The China factor has begun to creep into the picture the past few years as a number of factors began to converge: the deterioration in Sino-Indian ties, concerns about the US commitment to Asia and the Indian Ocean, and the massive Chinese economic presence in the region.
Beijing could scoff at the idea of India matching them for influence. Chinese trade and investment figures with Southeast Asia dwarf, by a factor of four or five, those of India. However, the growth of Indian trade and investment is now higher than that of China’s so the gap may yet be at least narrowed in the coming years.
But India’s strategy has not been to match China in the economic sphere — which would be impossible given the disparity in coffer power and the fact Indian firms could care two hoots about strategic directives from their government. The game has been to develop deep partnerships in which the purpose is to ensure the nations involved will make it a point to consult India about any major strategic decisions and be cognizant of New Delhi’s interests in whatever they do on the macro level.

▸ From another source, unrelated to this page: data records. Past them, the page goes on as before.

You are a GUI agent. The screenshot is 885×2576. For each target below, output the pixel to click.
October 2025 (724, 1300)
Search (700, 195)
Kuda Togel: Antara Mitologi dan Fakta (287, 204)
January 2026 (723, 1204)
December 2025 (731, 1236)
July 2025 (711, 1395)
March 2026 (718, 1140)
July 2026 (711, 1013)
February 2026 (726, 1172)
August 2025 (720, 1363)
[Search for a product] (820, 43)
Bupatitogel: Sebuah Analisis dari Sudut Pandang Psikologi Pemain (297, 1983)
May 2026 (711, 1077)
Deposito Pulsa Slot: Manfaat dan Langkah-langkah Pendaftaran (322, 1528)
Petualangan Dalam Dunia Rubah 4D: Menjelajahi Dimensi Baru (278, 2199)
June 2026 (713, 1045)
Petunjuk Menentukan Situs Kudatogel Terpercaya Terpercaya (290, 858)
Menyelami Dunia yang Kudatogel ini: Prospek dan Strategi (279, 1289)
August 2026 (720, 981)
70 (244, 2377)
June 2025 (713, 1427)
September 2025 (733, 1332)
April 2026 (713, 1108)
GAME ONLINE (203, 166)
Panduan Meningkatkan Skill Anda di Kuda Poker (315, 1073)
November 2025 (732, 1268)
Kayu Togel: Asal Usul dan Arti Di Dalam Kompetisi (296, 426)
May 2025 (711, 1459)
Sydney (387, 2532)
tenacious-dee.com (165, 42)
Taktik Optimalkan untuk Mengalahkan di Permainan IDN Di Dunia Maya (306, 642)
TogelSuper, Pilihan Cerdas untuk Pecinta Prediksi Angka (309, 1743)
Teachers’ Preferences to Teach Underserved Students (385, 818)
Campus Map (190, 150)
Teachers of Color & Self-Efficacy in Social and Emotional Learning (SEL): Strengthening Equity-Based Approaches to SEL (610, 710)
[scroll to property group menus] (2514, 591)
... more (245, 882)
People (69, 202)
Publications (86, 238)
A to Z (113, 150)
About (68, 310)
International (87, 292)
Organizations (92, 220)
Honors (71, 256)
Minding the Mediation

The Southeast Asian countries, for their part, are taking a greater interest in India for a host of reasons. Some groups like the Indonesian military are Sinophobic. Malaysia is worried that its economic model is not working — its labour costs are too high to attract foreign manufacturers any more but its local entrepreneurial class is stunted thanks to its ethnic reservation system. Thailand and others are finding out that their elite political structures are struggling to handle greater demands for inclusion — the Shinawatra saga being such a tale and the remarkably hopeful signs in Myanmar bring another. Again, looking to Indian democracy makes some sense, though one shouldn’t exaggerate the respect with which India’s polity is held by its neighbours. Many admit it seems to hold the country together but they can’t quite pinpoint how it does. Then there are some who worry at the figures showing that the US navy will begin shrinking rapidly in the coming decades and much of this will be felt the most in the Indian Ocean. India, with 43 warships on order or being built right now, and a hundred more expected to be inducted later on is an obvious place to look for some security in the future.
India is broadly seen as non-threatening, unlike China which has to work hard to earn that image. One of the lesser known influences of India is religion. A surprising number of Southeast Asian elite members come to India to seek enlightenment or religious fixes. And this has political consequences. Why aren’t hardliners like Maung Aye trying to stop the present political reforms in Myanmar? Because he’s in religious rapture, spending his time in Buddhist meditation. Indian officials like to think they helped this along by fulfilling the many requests by Myanmarese generals to make pilgrimages to holy sites in India. “They go to China for weapons and India for salvation,” is a standard joke in the Indian foreign ministry.
I take some historical satisfaction in Southeast Asian countries exploring the possibility that the new India has something to offer them, politically economically or theologically. While some Indian scholars treat the influence of ancient India on Southeast Asia as some sort of evidence of a Greater India, the truth is more probably that indigenous rising Southeast Asian cultures found it useful to legitimize their rulers and consolidate their nationhood with Indian metaphysics. One gets a sense that something similar is happening again between India and its eastern neighbours.